わたしが書いたエッセイしりとりです、張り切ってどうぞ!
『だっふんだ』
「だっふんだ!」
教室の隅で誰かが叫ぶと、周りの男子が一斉に吹き出す。
休み時間のたびに、私たちは何度その言葉を口にしただろう。
意味なんてない。
ただ、変な顔をして「だっふんだ」と言うだけで世界は平和だった。
子どもの頃、我が家のリビングの中心にはいつもテレビがあった。
ちゃぶ台の上には夕食の残りと温かいお茶。
画面の中ではコントの神様が画面狭しと暴れ回っている。
8時だョ!全員集合、ドリフターズ、カトちゃんケンちゃん、バカ殿様、
だいじょうぶだぁ。
数々の番組のなかでも志村けんという人の放つおかしさは、子ども心に圧倒的だった。
少し下品で、理屈抜きに可笑しくて、だけどどこか優しくて。
普段は口数の少ない父親も志村けんの変顔には吹き出していた。
厳しい母親も目を細めて笑っていた。
あの時間、テレビの青白い光に照らされたリビングには、確かにひとつの「団らん」があった。

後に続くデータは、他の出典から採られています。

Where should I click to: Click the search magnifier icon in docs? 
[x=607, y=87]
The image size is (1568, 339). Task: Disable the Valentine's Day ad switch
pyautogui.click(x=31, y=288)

あれから時は流れ、気がつけばテレビを家族で囲む景色はめっきり減ってしまった。
それぞれが自分のスマホを持ち、自分の好きな動画をイヤホンで楽しむ時代。
便利で自由になったけれど、ふと、あの「全員で同じ画面を見て笑い転げた時間」が猛烈に恋しくなることがある。
志村さんが旅立ってからもうずいぶん経つ。
それでも、ふとした瞬間に頭をよぎる「だっふんだ」の響き。
くだらないことで本気で笑い合えたあの頃の空気と家族の笑い声。
志村けんが残してくれたものはただのギャグではなく、誰かと一緒に笑うことの温もりそのものだったのかもしれない。
今夜も心の中で、あの懐かしい変顔を思い浮かべながら小さく呟いてみる。
だっふんだ。
では次のバトンを渡したいと思います。
次の走者は『みゅうなさんです』
みゅうなさんはつい先日私にエッセイを教えてくれ、勧めてくれた方で私のエッセイの師匠です。
はい、私はほぼ初心者です。
そんなみゅうなさんに褒められたくて一生懸命書いております。
バトンを渡すことを打診したら快く快諾していただきました。
ありがとうございます。
次も『だ・た』です。
よろしくお願いします。
そしてこの企画のバトンを渡してくれたゆきぽさんありがとうございます。
企画運営の方々にも厚く御礼申し上げます。